What the heck was I doing out in the middle of the night, around 3:00 am (EST) this morning, in 30* F temperatures, at our local park? Why, trying to shoot the #Geminid #MeteorShower, of course. Let’s just say, it was a good learning experience!

I live in the Philly suburbs where there is a lot of light pollution. I thought I’d go to our local park, where it was darker, but realized I probably needed police permission to do that. So, my husband, Ashton, and I did a re-con stop there last night, and I actually started to see the meteors. Soon, as I had anticipated, a police officer stopped by, to check what we were up to. He was probably surprised when I told him that I was hoping he’d stop by! We spoke a bit, he had seen one of the meteors already, and called in, and I got official police permission to be at the park. Even though I live in a very safe area I was also relieved to hear they would be patrolling the park, since I would be going back alone. Soon, another car full of meteor spectators showed up! It may have turned out to be a busier night for the police, than they had anticipated!
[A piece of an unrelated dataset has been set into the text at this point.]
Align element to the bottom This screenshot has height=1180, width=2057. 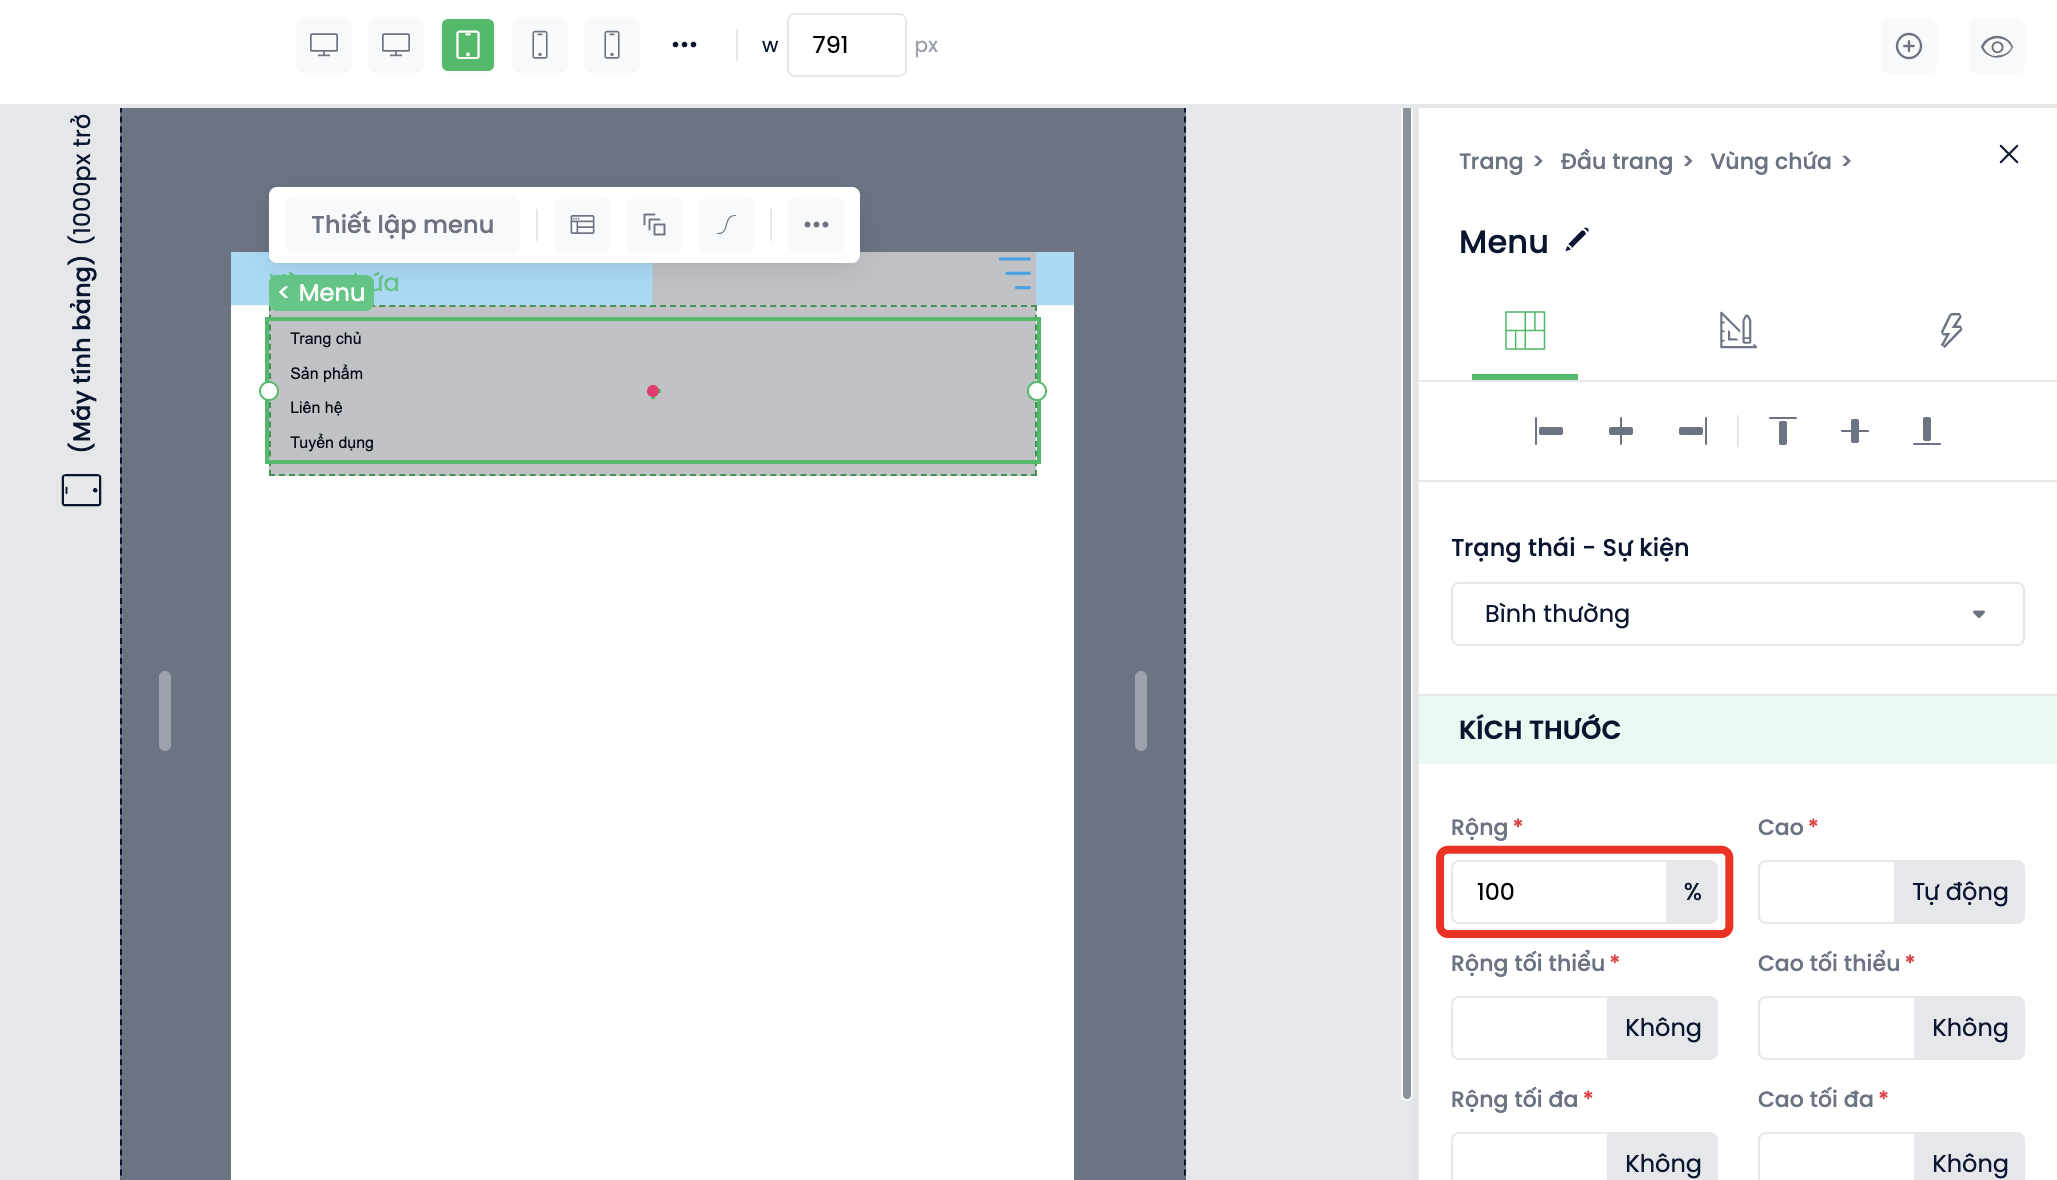click(1926, 431)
I went back home and organized my gear in my Tamrac backpack: Nikon D90, 18-70mm lens, remote cord, extra cards, extra battery. In addition, I always carry ‘safety’ gear, especially in the winter (like an emergency space blanket–don’t laugh)! Then, I waited for a couple of hours and prepared myself. It was 30 *F outside so I bundled up & looked like the Michelin woman. I made myself some hot tea, as I knew I would be out there for a while. I also brought a headlamp, my reading glasses (without which I would be lost), and cell phone (which goes without saying).

I drove to the park and realized I was going to be the only one crazy enough to be out there! I set up my tripod, camera, remote, started testing, and…nothing! Nada! Zilch! My camera was…frozen! I kept getting an error message which I did not understand, because I had not brought my manual with me. Maybe it was just cold. I was cold. My breath was visible and the tips of my fingers were getting numb. I started to think this was crazy! What to do? I basically re-booted. I changed the battery, the memory card, warmed it up, and asked the camera to be nice to me, tried again, and it worked! I had all of my settings on manual, including the focus which I switched to infinity, and I basically left it on f/8, ISO 400, and tried various times using the bulb function with the remote cord.
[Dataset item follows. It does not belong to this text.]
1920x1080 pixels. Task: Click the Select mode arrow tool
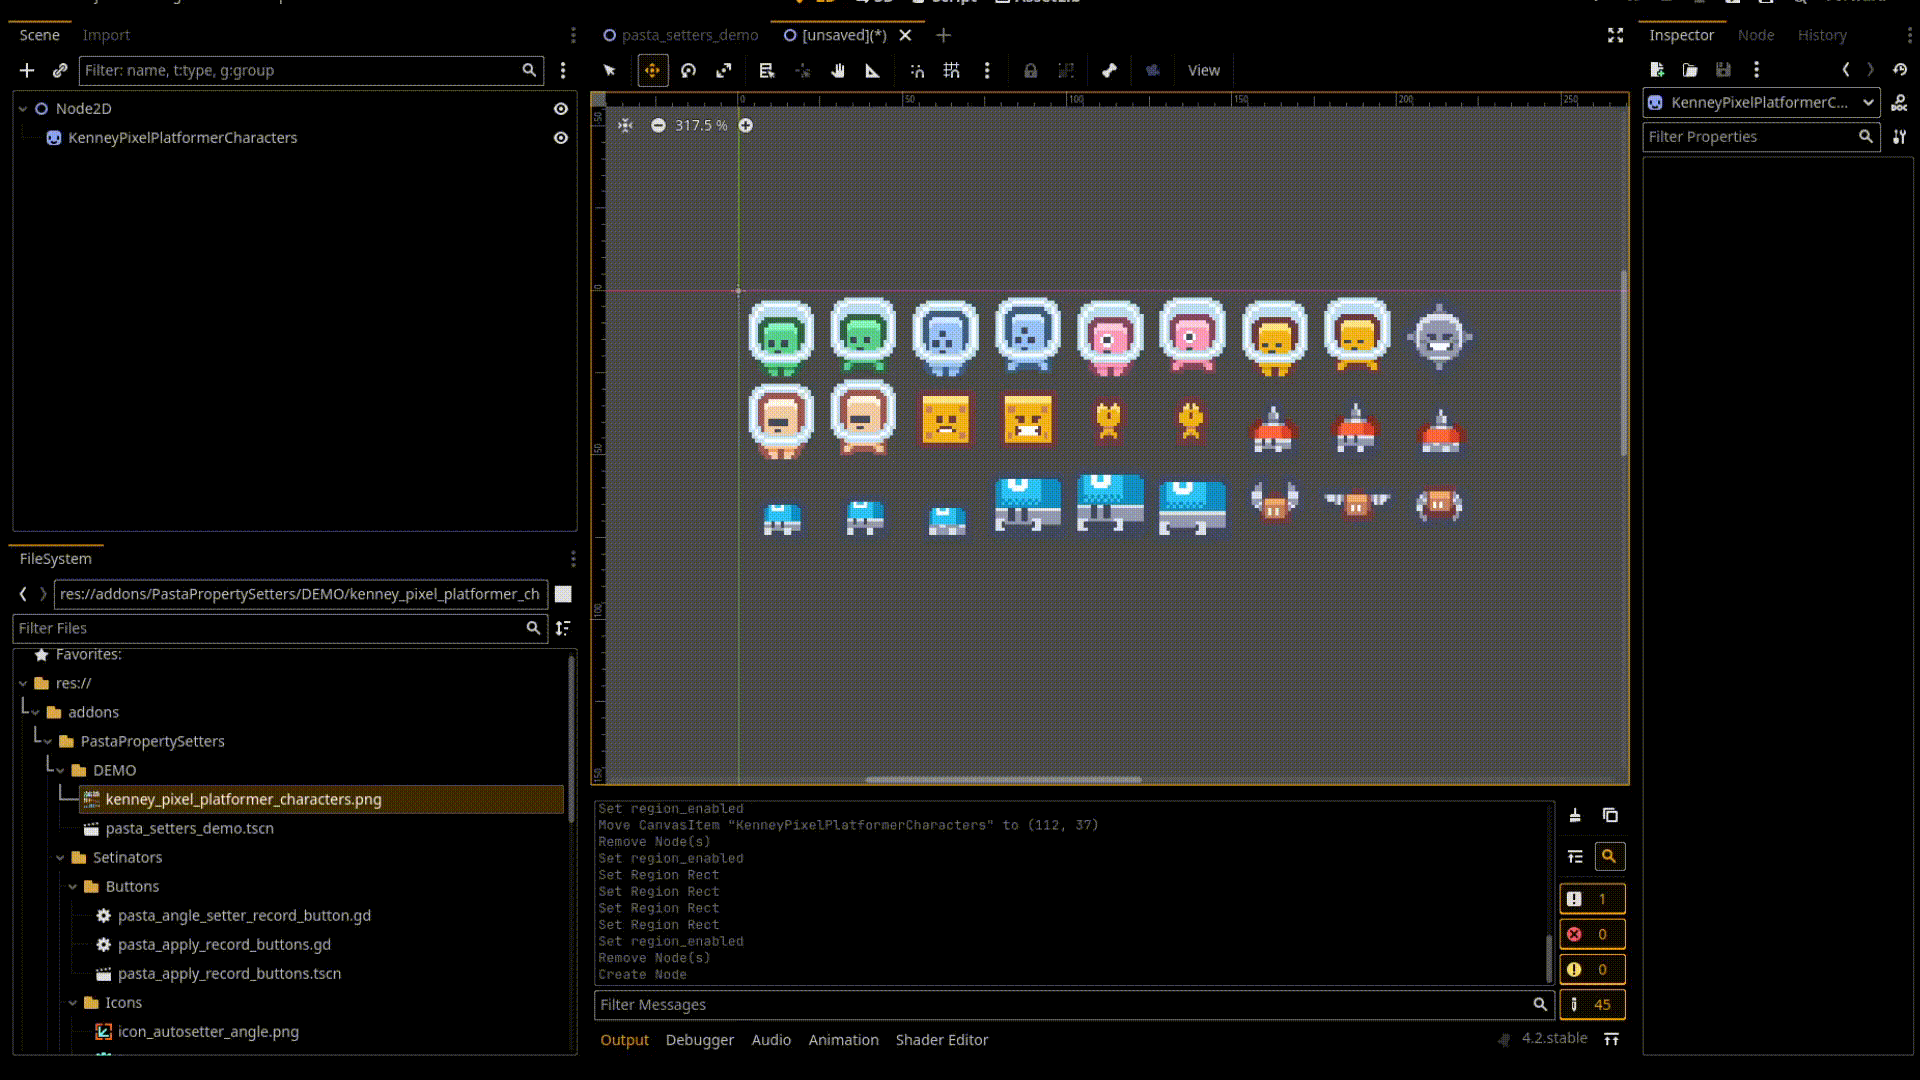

While, I saw various amazing meteors, capturing them was a different story. I’ve photographed the night sky before, but have not attempted to photograph a meteor shower. I now realize the challenges posed trying to photograph a high speed object, moving across the sky, possibly coming from any direction. In addition, I still had the problem of too much light pollution, which I could do nothing about.

Here’s what I learned:

1. Get out there and photograph the night sky more often, so that I am more familiar with the settings I will need to use, and the night sky itself.

2. It was the correct thing to do, to get permission from the police, before going to the park. They did indeed, check on me twice while I was there.

3. Do more research about the meteor shower before going out to shoot it.

4. Go to Colorado when there’s a meteor shower on the way!

5. I need a second camera!!

So, I’m glad I did go out there and attempt to shoot the meteor shower. Even though, I was unsuccessful, it was a good practice run for next year!

Not a Meteor!

Not a Meteor! It’s a plane! The only thing I managed to capture!